◆ Action item
Return the lines of the data below in which the string "with" occurs.

*** Data provided ***

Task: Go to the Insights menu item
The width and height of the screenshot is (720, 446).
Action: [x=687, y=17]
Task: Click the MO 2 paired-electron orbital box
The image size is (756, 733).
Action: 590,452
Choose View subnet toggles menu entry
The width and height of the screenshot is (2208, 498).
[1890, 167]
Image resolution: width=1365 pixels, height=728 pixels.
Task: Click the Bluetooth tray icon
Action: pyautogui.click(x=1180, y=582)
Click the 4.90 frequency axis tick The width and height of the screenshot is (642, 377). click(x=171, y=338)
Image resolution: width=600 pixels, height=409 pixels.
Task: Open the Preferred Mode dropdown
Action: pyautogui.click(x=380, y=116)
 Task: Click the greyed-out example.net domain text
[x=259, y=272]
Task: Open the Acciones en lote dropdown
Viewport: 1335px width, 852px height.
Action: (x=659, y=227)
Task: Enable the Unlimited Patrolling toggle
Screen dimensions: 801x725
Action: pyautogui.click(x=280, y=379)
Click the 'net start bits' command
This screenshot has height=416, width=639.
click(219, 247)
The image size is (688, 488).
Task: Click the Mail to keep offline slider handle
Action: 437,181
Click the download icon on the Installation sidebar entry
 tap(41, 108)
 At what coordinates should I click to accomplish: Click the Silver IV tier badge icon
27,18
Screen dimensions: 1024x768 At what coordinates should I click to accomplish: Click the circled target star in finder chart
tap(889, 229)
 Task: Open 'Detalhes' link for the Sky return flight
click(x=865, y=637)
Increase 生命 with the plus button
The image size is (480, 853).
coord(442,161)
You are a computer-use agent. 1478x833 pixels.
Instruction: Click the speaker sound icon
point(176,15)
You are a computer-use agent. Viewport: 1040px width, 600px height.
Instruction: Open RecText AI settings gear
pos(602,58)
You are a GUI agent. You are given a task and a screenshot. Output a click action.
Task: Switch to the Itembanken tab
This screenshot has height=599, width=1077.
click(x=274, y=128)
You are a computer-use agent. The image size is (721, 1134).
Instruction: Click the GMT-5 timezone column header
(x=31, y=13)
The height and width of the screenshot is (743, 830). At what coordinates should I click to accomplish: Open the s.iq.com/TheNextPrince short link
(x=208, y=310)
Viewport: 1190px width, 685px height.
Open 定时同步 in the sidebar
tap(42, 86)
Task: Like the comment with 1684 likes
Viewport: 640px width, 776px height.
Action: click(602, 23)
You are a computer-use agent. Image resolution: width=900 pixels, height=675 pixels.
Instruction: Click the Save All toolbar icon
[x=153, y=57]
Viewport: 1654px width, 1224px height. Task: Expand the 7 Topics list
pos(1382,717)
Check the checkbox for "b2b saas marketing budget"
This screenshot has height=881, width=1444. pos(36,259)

*** End of Data provided ***

◆ Solution for this problem
Increase 生命 with the plus button
Task: Like the comment with 1684 likes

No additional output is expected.